What you will do →
Transcribe exactly the line containing "The width and height of the screenshot is (2525, 1109)." and every line after it, through the end of the records below.

Data for review →
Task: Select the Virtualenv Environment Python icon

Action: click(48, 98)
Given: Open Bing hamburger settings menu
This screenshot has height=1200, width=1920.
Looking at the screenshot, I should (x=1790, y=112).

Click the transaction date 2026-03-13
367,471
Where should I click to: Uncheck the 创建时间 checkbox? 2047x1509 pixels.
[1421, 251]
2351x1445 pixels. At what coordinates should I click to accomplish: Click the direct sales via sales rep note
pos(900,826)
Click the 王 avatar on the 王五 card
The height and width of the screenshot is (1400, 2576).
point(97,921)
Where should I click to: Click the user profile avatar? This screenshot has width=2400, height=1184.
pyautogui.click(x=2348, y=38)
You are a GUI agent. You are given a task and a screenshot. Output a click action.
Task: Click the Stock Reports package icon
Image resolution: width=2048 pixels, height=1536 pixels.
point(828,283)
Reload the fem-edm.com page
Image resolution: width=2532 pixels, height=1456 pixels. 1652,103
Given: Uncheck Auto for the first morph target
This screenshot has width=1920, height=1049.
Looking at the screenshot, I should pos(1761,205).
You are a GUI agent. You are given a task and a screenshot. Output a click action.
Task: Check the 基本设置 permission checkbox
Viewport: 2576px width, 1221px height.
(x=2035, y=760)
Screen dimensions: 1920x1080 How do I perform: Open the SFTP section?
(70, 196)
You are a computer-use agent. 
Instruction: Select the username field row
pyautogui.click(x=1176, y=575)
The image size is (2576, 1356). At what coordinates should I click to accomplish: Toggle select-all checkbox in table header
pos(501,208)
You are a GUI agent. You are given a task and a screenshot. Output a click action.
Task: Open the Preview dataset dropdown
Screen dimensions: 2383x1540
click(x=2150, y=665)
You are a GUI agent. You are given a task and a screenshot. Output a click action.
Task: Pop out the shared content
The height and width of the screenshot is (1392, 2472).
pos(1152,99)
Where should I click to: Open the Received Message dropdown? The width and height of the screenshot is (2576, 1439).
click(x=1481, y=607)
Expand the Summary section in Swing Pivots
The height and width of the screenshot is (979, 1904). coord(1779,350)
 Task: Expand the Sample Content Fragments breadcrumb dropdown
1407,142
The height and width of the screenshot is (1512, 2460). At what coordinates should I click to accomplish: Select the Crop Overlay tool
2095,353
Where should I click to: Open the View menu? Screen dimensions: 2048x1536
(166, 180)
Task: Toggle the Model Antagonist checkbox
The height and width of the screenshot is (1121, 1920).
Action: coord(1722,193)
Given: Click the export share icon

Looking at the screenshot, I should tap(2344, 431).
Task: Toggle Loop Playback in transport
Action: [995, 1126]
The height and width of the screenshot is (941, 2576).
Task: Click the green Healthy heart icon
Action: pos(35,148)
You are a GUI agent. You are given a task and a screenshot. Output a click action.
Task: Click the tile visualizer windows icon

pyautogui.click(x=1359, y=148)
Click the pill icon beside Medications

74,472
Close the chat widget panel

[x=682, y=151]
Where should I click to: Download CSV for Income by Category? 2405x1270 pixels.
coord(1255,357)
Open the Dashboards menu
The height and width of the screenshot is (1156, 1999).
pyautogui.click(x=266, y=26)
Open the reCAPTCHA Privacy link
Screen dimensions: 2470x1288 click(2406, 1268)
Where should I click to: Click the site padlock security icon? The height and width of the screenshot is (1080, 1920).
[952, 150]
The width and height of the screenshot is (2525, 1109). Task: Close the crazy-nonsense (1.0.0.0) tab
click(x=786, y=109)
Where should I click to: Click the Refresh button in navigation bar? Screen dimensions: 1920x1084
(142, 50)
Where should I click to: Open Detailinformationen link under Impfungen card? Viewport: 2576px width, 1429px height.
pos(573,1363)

Your response →
The width and height of the screenshot is (2525, 1109). Task: Close the crazy-nonsense (1.0.0.0) tab
click(x=786, y=109)
Where should I click to: Click the Refresh button in navigation bar? Screen dimensions: 1920x1084
(142, 50)
Where should I click to: Open Detailinformationen link under Impfungen card? Viewport: 2576px width, 1429px height.
pos(573,1363)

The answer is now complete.